Dozens of projects to protect Minnesota waters from invasive species, toxic algae and other threats — as well as plans to expand and rebuild parks and trails across the state — may come to a halt over a partisan legislative battle.
Partisan fight over emission standards threatens $60 million in Minnesota environmental trust fund projects
Some still hold out hope that the money will be freed up in the special session.
A fight between the DFL-controlled House and GOP-led Senate has blocked the spending of a $61 million environmental trust fund for the first time since voters created the fund in 1988 with tax dollars collected from the state lottery.
The impasse, which centers on the state's adoption of stricter car emission standards, threatens about 80 projects. It could cut off a key source of funding for some of the most pressing environmental matters: slowing the spread of invasive zebra mussels and carp, stabilizing moose populations, bringing back pollinators and other once-common species that have been dying off, and finding out why toxic algae blooms on lakes and ponds have recently been appearing in even the most remote and protected corners of the state.

◆ Work task ◆
Copy the whole article on the Minnesota environmental trust fund word for word. The items after this point come from a separate source.

◆ Data shown ◆

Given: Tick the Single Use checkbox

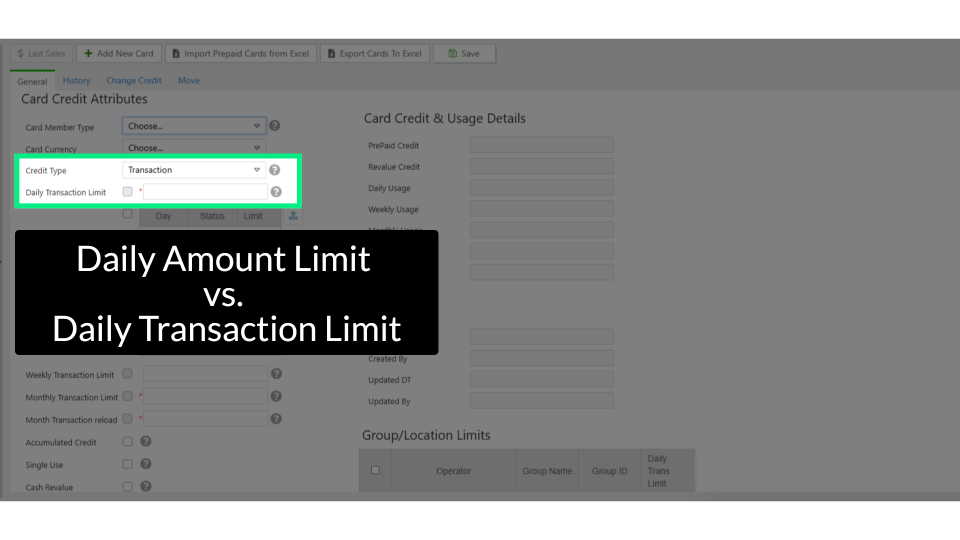Looking at the screenshot, I should (127, 464).
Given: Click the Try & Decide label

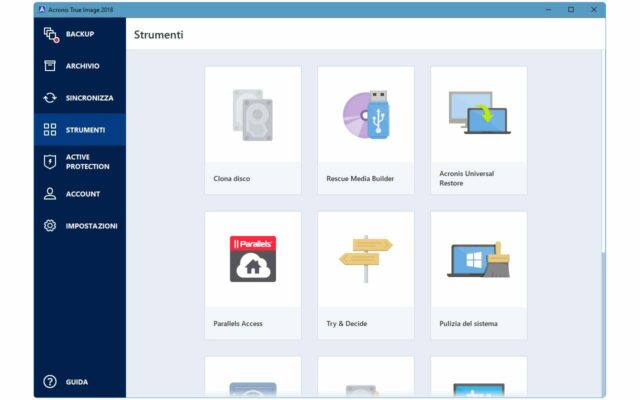Looking at the screenshot, I should coord(347,324).
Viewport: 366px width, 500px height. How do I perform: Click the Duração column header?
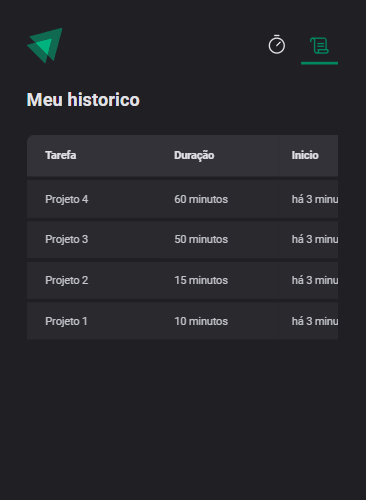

◆ Written answer ◆
Dozens of projects to protect Minnesota waters from invasive species, toxic algae and other threats — as well as plans to expand and rebuild parks and trails across the state — may come to a halt over a partisan legislative battle.
Partisan fight over emission standards threatens $60 million in Minnesota environmental trust fund projects
Some still hold out hope that the money will be freed up in the special session.
A fight between the DFL-controlled House and GOP-led Senate has blocked the spending of a $61 million environmental trust fund for the first time since voters created the fund in 1988 with tax dollars collected from the state lottery.
The impasse, which centers on the state's adoption of stricter car emission standards, threatens about 80 projects. It could cut off a key source of funding for some of the most pressing environmental matters: slowing the spread of invasive zebra mussels and carp, stabilizing moose populations, bringing back pollinators and other once-common species that have been dying off, and finding out why toxic algae blooms on lakes and ponds have recently been appearing in even the most remote and protected corners of the state.